Toggle for whether to have continued validation of data tables during processing (see data_management>data_validation_tables.py for examples of tables being validated). These checks ensure data is correctly formatted for internal processing.

True
calibration_samples_data DataFrame

The sample data taken during the calibration campaign.

None
data_storage DataStorageConfig

Data storage configuration from the sensor config. When provided, save_data() uses save_location as the default output directory instead of cwd().

None

validate_dataframe

validate_dataframe(schema)

Validates the dataframe against a pandera schema See data_validation_table.py for schemas.

Parameters:

Name Type Description Default
schema str

The name of the schema to use for the check.

required

attach_nmdb_data

attach_nmdb_data(station='JUNG', new_column_name=str(INCOMING_NEUTRON_INTENSITY), resolution='60', nmdb_table='revori', reference_value=None)

Utilises the NMDBDataAttacher class to attach NMDB incoming intensity data to the crns_data_frame. Collects data using www.NMDB.eu

See NMDBDataAttacher documentation for more information.

Parameters:

Name Type Description Default
station str

The station to collect data from, by default "JUNG"

'JUNG'
new_column_name str

The name of the column were data will be written to, by default "incoming_neutron_intensity"

str(INCOMING_NEUTRON_INTENSITY)
resolution str

The resolution in minutes, by default "60"

'60'
nmdb_table str

The table to pull data from, by default "revori"

'revori'
reference_value int

The reference value of the neutron monitor, if left as None it will use the value from the first data point in the time series.

None
Report

Neutron monitoring data was attached from NMDB.eu. The station used was {station} at a resolution of {resolution} minutes. The data table used was {nmdb_table}.

add_quality_flags

add_quality_flags(custom_flags=None, add_check=None)

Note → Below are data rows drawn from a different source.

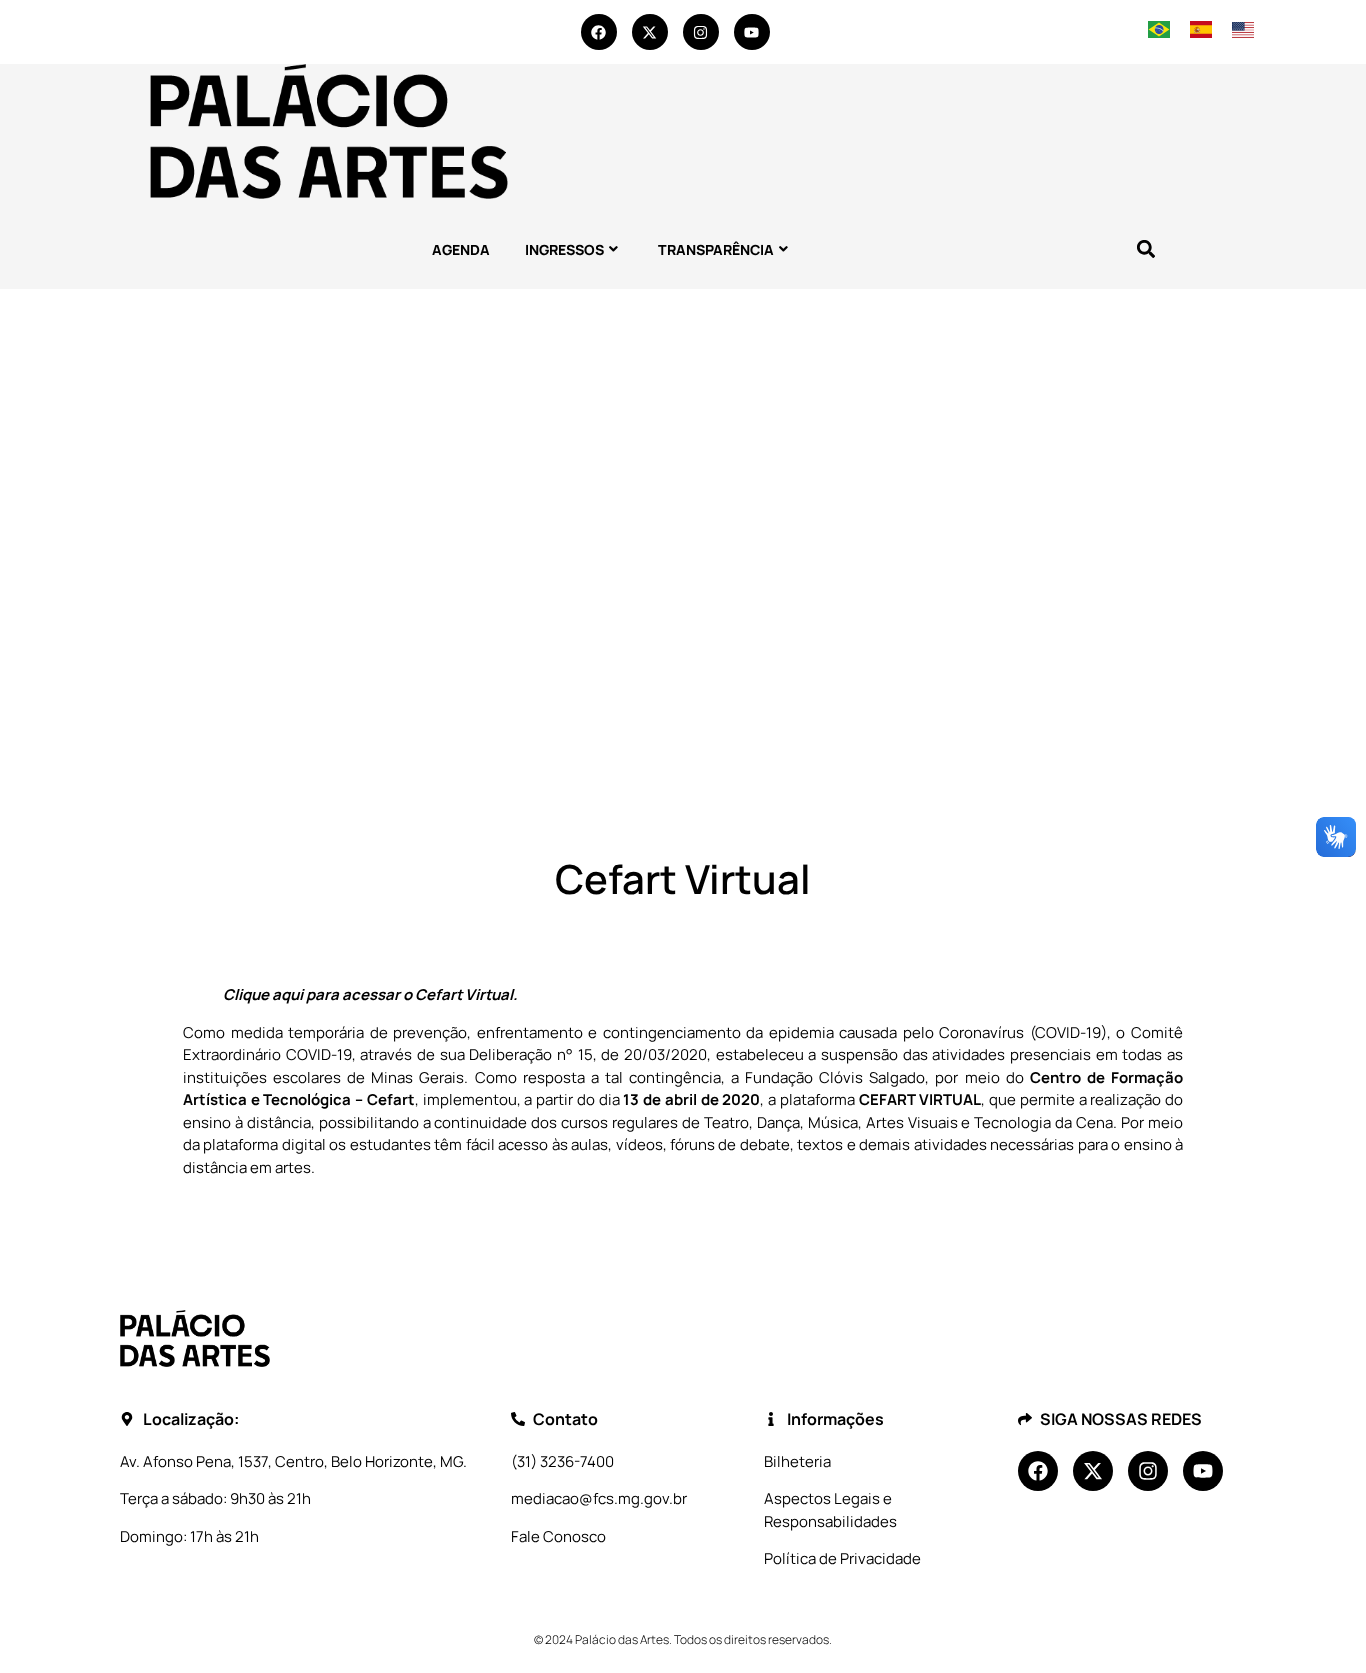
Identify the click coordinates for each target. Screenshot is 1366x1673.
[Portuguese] (1159, 32)
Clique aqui (263, 994)
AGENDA (461, 249)
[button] (1145, 249)
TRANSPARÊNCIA (716, 249)
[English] (1242, 32)
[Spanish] (1201, 32)
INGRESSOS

Add QualityChecks to undertake on the dataframe

Parameters:

Name Type Description Default
custom_flags QualityAssessmentFlagBuilder

user can build a QualityAssessmentFlagBuilder with checks and attach this as a whole, by default None

None
add_check Check

user can add individual Checks, or a list of Checks. These will be then added to the QualityAssessmentFlagBuilder, by default None

None

apply_quality_flags

apply_quality_flags()

Flags data based on quality assessment. A user can supply a QualityAssessmentFlagBuilder object that has been custom built, they can flag using the config file (if supplied), or they can choose a standard flagging routine.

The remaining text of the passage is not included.